Il transpirait un peu à cause du jardinage.

«Du café?»

Ils burent du café.

«Les jeunes haies ont un désir », dit le jardinier. « Vouloir en faire pousser une trop vite est le meilleur moyen de l’enlaidir. Plus on la taille souvent au début, plus elle deviendra belle et touffue avec les années. Je propose que vous la tailliez en juin, août et septembre.»

Les deux femmes échangèrent un regard.
Elles rirent.
Elles n’avaient encore jamais taillé de haie.

L'agapanthe

Dans la maison du grand échalas, il n’y avait quasi aucune connexion avec le monde extérieur.
La jeune femme sonna un jour chez lui parce qu’elle avait besoin d’aide pour déplacer son agapanthe qui poussait dans un grand pot lourd en terre cuite. Elle dut attendre un bon moment avant que la porte s’ouvre.
«Excusez-moi, dit-il, j’étais sur l’armoire.
– Pardon?»
Il la fit entrer et lui montra son armoire. Devant était posé un escabeau.
«Je passe beaucoup de temps là-haut.»
Un panier pour chien côtoyait l’armoire. «C’est le seul endroit où j’arrive à avoir de la connexion, ce qui ne veut pas dire que je ne me sens pas connecté à vous!»
Il s’esclaffa.
Elle garda le silence.
«Asseyez-vous», dit-il.
Le grand échalas ne demanda pas à la jeune femme si elle voulait boire quelque chose, mais lui servit du thé au jasmin.
Il buvait du thé, donc elle aussi.
«Comment trouvez-vous la colline?» demanda-t-il.
Ils étaient assis face à face.
Elle causait peu. Lui, beaucoup.
Il parla de nuances de vert et du mouvement de flux et reflux d’un jour dans sa vie. Du fait que la terre tremble, et donc l’être humain. Que par conséquent, un cadavre ne saurait être inerte. Du soleil qui brille parfois jusqu’à en être aveuglant. De ce qu’il fait toujours nuit quelque part.
Il évoquait sa défunte mère quand l’épagneul papillon s’agita soudain, sans doute après avoir entendu du bruit dans la cuisine.
«Au moindre grincement ou craquement», dit le grand échalas, «il croit que ma mère vient le chercher.
– Comment savez-vous ce qu’il pense?» demanda la jeune femme.
Le grand échalas la fixa un long moment dans les yeux.
«C’est une bonne question», dit-il.
Et encore une fois.
«C’est une bonne question.»

Silence.

«J’ai entendu ma mère rendre son dernier souffle», reprit-il.
Il ouvrit la bouche, expira brièvement de façon audible.
«Comme ça», et il recommença. «C’était un soupir.»

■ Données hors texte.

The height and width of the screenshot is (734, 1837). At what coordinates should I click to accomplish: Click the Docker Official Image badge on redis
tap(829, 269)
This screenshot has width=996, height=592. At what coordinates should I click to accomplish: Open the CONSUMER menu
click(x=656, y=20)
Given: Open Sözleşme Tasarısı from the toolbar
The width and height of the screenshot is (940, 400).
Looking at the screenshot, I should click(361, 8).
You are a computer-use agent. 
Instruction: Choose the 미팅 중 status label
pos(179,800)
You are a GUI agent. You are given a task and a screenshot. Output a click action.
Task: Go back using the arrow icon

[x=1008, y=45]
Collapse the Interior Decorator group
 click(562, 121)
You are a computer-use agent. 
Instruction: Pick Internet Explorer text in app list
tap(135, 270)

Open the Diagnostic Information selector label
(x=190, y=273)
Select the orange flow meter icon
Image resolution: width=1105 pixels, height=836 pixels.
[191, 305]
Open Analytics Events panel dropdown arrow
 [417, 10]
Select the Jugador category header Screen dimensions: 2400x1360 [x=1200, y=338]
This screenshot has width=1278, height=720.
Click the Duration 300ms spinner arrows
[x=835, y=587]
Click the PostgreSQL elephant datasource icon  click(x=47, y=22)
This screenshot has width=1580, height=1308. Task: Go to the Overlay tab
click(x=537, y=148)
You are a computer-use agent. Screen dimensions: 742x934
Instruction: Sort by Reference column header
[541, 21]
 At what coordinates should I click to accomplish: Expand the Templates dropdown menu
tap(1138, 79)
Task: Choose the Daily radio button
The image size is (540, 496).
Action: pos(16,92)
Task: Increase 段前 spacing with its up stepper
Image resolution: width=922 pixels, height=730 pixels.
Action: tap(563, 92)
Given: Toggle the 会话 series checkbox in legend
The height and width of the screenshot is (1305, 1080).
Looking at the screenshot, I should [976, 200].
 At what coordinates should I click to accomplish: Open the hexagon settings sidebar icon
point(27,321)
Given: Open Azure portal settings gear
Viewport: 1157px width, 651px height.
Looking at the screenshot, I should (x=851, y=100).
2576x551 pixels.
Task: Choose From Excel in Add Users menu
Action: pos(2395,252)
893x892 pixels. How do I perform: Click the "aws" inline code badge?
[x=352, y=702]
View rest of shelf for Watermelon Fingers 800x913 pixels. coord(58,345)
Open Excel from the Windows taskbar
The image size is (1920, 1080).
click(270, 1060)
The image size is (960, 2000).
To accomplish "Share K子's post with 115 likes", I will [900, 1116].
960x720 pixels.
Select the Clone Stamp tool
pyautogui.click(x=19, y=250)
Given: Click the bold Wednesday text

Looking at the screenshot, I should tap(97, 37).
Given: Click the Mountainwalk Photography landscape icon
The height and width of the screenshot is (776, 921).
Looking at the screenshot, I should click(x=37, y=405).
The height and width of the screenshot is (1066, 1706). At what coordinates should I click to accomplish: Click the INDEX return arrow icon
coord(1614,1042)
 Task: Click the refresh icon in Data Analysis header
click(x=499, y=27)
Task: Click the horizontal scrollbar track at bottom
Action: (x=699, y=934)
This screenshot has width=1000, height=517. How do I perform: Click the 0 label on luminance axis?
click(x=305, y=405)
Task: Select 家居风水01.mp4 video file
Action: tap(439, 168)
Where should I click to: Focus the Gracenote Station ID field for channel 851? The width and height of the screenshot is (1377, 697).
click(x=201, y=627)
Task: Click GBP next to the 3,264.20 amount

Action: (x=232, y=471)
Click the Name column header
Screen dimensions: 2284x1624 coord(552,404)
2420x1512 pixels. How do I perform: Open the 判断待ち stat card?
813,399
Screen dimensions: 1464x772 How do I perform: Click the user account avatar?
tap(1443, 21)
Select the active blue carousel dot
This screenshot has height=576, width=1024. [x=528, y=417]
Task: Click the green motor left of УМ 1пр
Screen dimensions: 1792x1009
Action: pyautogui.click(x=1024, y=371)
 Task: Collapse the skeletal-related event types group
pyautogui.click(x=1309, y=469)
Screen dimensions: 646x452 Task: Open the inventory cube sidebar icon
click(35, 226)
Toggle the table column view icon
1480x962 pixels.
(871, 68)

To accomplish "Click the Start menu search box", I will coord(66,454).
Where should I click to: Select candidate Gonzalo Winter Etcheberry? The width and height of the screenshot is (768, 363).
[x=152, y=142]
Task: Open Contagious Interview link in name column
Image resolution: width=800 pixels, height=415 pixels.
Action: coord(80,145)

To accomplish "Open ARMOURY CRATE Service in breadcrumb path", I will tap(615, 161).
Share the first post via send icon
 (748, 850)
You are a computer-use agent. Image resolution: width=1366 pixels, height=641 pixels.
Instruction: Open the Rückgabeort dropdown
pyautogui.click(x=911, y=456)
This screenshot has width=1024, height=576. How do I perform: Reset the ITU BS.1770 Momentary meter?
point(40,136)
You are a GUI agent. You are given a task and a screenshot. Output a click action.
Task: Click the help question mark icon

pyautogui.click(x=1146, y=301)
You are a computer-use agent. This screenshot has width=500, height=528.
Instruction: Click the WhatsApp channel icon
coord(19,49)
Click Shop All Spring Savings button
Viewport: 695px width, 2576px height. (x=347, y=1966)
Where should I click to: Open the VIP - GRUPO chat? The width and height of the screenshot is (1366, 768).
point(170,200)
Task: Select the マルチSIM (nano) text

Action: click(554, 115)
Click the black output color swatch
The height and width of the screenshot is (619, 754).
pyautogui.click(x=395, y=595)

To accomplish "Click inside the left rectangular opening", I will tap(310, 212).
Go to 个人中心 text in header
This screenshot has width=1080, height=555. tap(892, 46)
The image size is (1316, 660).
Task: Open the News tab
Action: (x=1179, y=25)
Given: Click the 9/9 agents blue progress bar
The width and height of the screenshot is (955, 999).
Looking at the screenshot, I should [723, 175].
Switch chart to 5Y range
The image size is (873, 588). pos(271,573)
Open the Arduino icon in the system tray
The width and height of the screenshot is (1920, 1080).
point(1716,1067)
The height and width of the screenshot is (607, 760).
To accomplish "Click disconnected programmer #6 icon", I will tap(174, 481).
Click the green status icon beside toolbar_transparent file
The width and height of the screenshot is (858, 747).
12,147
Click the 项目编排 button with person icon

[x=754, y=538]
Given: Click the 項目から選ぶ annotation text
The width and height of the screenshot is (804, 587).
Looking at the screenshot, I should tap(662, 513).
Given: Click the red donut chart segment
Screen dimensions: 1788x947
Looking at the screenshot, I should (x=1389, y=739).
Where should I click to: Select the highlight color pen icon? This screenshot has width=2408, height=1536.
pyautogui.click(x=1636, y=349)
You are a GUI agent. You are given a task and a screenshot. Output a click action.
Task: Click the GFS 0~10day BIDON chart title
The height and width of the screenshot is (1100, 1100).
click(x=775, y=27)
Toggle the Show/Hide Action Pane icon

«Quand je pensais au décès de ma mère, je m’imaginais toujours que j'allais mourir, mais quelques heures après sa mort, je suis rentré chez moi en vie, je me suis assis à table et j’ai mangé une poire juteuse. Enfin bref, conclut-il, le chien reste ici. Vous aviez une question à me poser?

– Non. Plus de questions», répondit la jeune femme.

Ensuite, elle déplaça elle-même l’agapanthe, en tirant et poussant copieusement. Par moments, elle aimait mieux peiner deux fois plus, que de se faire aider.

Extraits de Bult (Bosse), Uitgeverij Vrijdag, Anvers, 2020.